Causality inference in dynamical systems

There's a fair literature in AI on the question of inferring causality from a model represented as a Bayesian graph (in their many variants). What, however, is a robot to do when its knowledge representation is in the form of dynamical systems?

The brute-force way to do this is to search over the space of all matrices M where the robot's model of the world is is expressed as a transfer function of the state vector x:

dx = Mx

but for non-trivial models, this is prohibitive. (And what's more, even the matrix isn't general enough for many of the models we'd like to build.)

We get a heuristic from the idea that if there are two things that are correlated, and you want to find which of them is the cause and which the effect (if any), check for the correlation of the absolute value of one with changes (i.e. the derivative) of the other.

For example, the angle of the accelerator pedal in my car is correlated with the car's speed. Which is the cause, which the effect? If we compare the acceleration of the car to the angle of the pedal, there are a lot more times it's speeding up and the pedal is floored, and a lot more times when it's slowing down and my foot is off the pedal, than the reverse. I.e. there's a correlation between the cause and the derivative of the effect. On the other hand, there isn't much of a correlation between the actual speed of the car and the rate of change in the angle of the pedal (because of course that's caused by curves and traffic lights and the sight of traffic cops and other external factors).

A slightly different example: imagine you're sticking your hand out of the window and feeling the wind. To be precise assume you're holding a wind-speed meter in your hand, and keeping another eye on the speedometer. They're correlated, with an "unexplained" variation that is due to the fact that the (real) wind is gusting. But in this case neither is causing the other; both readings are measures of the same thing, the motion of the car. There won't be any particular correlation between either and the derivative of the other.

Suppose, however, we happen to be riding in a sailboat. In this case there is a causal link between wind and the boat's speed. Again, wind speed and boat speed are correlated. But now you'll find a correlation between the absolute value of wind and the acceleration of the boat. Once you've noticed this, of course, you can go back and fit a considerably more detailed model to the dynamics, perhaps discovering a water-drag on the boat proportional to the square of its speed, for example.

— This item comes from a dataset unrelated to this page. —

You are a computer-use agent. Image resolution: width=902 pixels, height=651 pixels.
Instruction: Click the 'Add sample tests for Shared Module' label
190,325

This is by no means an infallible test of causality, but since we can apply it in both directions and compare the results, it can give us a strong hint in some cases. For the robot trying to build a model of its world, it is a relatively inexpensive "feeler" that tells us where it will be promising to do the computationally demanding search to fit a dymamical model.

An example with numbers

I found a fascinating example of this while playing around on Paul Clark's excellent Wood for Trees site. The question here is whether atmospheric CO₂ levels are driving global temperature, or vice versa. There are credible models of causality in either direction -- CO₂ can drive temperature by the greenhouse effect, and temperature can drive CO2 levels by changing the solubility of CO₂ in the oceans. Both of these mechanisms are compatible with the observed correlation of CO₂ and global average temperature.

Here's a graph that matches CO₂ with the derivative of temperature. There are some hints of a match, and it turns out to have a coefficient of determination (R²) of 0.085.

The graph for temperature vs. derivative of CO₂, however, looks like quite a better match. It has an R² of 0.569, more than 6 times as high. This supports the inference that causality primarily runs from ocean temperature to CO₂ levels rather than vice versa.

Building a model

Note that in the case of the climate, there is the possibility (indeed a probability) of a positive feedback loop, albeit a small one. In the transfer function matrix model, that is readily accomodated, simply by including the appropriate coefficients in the matrix. Ideally, we'd just use the R²'s as initial guesses and hillclimb the matrix to the best fit with whatever data we had. But there are complications.

For the examples above, I matched the curves by hand -- this involves shifting, scaling, and detrending. An AI would have to do this automatically. One might think that this could be done by normalizing for the mean and standard deviation of each series and then subtracting off the regression lines. However, consider the following example, also from climate data:

In this case the derivative of CO₂ is plotted against southern sea ice (scaled negatively so that it's a proxy for ocean temperature). In this case it's only averaged quarterly so the annual variations aren't smoothed out. Again a nice fit -- but notice that the d(CO₂) curve appears to be clipped about 3/4 the way up.

Our intuitive notion of causality says there are two things happening here: something that we might model as a process link limited by something we might model as a bottleneck. The point for model-building is that we can't use standard curve-fitting. In order to pick out phenomena like this, we need to match the curves so that the parts that fit closely "stick together" and the places where they wander off are ignored, to be explained by some other mechanism. Standard least-squares fitting does the opposite: it gives the most weight to the outliers. Hence my current research focus is to find ways to do that matching automatically.

(By the way, you shouldn't take any of this as proof of any given theory of CO₂ levels in the real world. In particular, the southern ocean temps are strongly (negatively) correlated with warm northern temps, and thus with plant growth, which sucks CO₂ out of the air like gangbusters. So is it cold southern water or warm northern plants? Or both? The heuristic doesn't help here and you have to do some real science...)